┏━━

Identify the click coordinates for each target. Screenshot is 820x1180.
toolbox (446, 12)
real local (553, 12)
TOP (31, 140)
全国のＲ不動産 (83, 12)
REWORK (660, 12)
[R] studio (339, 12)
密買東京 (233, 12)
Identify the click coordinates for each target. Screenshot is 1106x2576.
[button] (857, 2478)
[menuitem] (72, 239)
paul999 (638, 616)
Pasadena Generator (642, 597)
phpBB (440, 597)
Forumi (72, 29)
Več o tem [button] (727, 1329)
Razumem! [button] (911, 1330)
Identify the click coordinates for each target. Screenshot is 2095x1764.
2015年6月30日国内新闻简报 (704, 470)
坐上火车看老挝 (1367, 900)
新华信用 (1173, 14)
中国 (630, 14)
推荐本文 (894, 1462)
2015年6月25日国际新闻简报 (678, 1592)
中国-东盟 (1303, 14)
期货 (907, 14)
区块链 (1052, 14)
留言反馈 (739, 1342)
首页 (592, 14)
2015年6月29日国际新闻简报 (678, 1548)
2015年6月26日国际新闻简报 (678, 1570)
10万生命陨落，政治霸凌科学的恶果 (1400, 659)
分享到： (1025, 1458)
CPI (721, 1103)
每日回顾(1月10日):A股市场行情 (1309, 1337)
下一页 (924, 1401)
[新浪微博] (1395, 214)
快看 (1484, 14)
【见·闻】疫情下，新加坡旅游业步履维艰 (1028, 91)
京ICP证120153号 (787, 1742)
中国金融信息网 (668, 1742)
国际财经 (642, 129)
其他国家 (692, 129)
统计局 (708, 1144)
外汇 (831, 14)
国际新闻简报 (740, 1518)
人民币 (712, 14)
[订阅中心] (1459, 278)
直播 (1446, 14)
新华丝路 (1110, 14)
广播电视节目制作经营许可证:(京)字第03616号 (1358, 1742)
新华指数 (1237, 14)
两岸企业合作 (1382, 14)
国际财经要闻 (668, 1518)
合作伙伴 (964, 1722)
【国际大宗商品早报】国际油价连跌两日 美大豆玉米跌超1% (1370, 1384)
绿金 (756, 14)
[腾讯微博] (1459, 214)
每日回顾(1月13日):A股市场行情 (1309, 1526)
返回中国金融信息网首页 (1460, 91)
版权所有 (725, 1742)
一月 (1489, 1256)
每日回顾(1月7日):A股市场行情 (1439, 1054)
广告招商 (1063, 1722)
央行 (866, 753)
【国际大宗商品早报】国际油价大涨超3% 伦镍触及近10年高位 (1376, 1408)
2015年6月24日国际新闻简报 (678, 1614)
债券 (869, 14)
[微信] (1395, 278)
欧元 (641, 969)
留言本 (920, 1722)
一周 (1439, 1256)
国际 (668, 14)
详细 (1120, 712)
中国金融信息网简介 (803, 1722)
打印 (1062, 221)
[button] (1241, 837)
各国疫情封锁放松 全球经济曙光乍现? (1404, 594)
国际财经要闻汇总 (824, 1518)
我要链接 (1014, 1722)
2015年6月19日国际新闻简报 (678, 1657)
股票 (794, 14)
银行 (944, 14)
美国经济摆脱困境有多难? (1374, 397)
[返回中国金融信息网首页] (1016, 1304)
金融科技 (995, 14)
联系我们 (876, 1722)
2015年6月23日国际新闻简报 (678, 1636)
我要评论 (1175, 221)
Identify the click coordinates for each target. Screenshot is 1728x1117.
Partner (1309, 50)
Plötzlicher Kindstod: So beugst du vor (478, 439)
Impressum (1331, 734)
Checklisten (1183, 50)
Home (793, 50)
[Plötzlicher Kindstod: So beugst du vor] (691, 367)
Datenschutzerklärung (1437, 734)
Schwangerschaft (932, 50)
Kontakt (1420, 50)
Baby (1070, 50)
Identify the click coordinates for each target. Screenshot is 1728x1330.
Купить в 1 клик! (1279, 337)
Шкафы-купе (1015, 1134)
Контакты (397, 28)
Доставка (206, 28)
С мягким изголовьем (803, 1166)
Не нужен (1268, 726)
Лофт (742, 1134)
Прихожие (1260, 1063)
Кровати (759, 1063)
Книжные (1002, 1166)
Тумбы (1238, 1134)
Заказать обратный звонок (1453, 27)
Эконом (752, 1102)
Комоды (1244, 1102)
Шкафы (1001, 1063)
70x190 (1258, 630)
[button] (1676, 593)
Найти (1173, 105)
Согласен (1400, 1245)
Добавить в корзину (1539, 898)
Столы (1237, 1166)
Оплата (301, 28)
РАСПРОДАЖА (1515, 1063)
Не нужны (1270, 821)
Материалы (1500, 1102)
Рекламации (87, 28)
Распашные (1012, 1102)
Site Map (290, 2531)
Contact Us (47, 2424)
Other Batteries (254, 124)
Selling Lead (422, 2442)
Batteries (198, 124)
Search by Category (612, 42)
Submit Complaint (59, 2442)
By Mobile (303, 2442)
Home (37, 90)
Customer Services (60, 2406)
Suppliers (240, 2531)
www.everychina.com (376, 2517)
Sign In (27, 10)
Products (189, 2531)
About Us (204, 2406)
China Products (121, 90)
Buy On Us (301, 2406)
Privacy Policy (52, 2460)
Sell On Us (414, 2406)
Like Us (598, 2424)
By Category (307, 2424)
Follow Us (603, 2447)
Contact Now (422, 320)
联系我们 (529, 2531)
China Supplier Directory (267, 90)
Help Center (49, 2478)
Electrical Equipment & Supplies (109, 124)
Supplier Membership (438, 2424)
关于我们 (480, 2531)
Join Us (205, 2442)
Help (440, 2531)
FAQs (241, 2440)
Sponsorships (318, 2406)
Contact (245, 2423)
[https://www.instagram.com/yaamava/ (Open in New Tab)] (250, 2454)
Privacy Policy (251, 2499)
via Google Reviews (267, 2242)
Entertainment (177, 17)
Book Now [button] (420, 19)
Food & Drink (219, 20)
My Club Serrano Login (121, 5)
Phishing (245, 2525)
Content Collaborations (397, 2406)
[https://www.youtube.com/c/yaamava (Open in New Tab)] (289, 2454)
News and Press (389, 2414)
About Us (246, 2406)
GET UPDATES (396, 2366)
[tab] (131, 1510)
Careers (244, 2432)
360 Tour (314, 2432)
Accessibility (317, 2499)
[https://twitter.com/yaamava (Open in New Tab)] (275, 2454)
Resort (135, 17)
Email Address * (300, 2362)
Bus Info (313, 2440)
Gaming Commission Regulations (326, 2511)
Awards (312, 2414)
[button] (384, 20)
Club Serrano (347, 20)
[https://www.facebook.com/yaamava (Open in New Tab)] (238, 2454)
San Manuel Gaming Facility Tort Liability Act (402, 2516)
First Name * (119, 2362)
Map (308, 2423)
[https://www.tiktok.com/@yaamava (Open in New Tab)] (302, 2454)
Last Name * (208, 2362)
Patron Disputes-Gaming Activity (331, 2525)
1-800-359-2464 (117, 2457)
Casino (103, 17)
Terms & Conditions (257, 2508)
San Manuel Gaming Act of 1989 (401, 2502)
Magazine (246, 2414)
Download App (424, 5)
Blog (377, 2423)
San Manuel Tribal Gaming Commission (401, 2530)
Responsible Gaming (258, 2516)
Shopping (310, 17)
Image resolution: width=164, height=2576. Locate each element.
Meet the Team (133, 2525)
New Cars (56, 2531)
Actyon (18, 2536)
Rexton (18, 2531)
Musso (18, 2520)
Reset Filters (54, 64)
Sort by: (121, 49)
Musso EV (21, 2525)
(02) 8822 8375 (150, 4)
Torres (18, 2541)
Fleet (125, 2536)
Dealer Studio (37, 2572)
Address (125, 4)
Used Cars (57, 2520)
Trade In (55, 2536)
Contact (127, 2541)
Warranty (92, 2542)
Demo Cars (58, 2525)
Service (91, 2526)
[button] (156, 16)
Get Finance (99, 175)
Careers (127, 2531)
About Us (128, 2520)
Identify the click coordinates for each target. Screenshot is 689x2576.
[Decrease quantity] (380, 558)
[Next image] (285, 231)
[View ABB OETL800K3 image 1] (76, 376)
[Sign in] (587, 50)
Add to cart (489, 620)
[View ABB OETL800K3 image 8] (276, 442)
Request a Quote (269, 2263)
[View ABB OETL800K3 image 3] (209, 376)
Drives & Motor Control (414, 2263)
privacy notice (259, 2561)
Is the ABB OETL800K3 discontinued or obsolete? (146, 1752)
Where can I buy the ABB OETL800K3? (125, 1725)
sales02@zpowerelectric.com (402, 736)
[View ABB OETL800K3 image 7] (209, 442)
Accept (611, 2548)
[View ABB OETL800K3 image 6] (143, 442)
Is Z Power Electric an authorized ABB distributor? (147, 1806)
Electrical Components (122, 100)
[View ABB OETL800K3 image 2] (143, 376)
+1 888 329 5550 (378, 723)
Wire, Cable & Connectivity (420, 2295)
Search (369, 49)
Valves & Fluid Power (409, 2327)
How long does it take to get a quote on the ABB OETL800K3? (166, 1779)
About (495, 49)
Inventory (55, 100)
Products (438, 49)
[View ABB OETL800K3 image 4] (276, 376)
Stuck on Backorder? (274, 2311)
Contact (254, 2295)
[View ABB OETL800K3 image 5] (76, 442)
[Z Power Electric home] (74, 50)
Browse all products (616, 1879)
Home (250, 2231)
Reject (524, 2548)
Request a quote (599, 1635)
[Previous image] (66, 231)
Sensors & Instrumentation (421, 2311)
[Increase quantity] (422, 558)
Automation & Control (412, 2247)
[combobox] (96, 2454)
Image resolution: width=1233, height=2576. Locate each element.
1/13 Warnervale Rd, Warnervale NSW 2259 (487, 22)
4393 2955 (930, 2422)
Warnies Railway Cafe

┗━━

Problem to solve: Beginning at the line with "期货 (907, 14)" and stopping after the line with "美大豆玉米跌超1% (1370, 1384)", please write out every line of the data above exactly and nothing else.

Response:
期货 (907, 14)
区块链 (1052, 14)
留言反馈 (739, 1342)
首页 (592, 14)
2015年6月29日国际新闻简报 (678, 1548)
2015年6月26日国际新闻简报 (678, 1570)
10万生命陨落，政治霸凌科学的恶果 (1400, 659)
分享到： (1025, 1458)
CPI (721, 1103)
每日回顾(1月10日):A股市场行情 (1309, 1337)
下一页 (924, 1401)
[新浪微博] (1395, 214)
快看 (1484, 14)
【见·闻】疫情下，新加坡旅游业步履维艰 (1028, 91)
京ICP证120153号 (787, 1742)
中国金融信息网 (668, 1742)
国际财经 (642, 129)
其他国家 (692, 129)
统计局 (708, 1144)
外汇 (831, 14)
国际新闻简报 (740, 1518)
人民币 (712, 14)
[订阅中心] (1459, 278)
直播 (1446, 14)
新华丝路 (1110, 14)
广播电视节目制作经营许可证:(京)字第03616号 (1358, 1742)
新华指数 (1237, 14)
两岸企业合作 (1382, 14)
国际财经要闻 (668, 1518)
合作伙伴 (964, 1722)
【国际大宗商品早报】国际油价连跌两日 美大豆玉米跌超1% (1370, 1384)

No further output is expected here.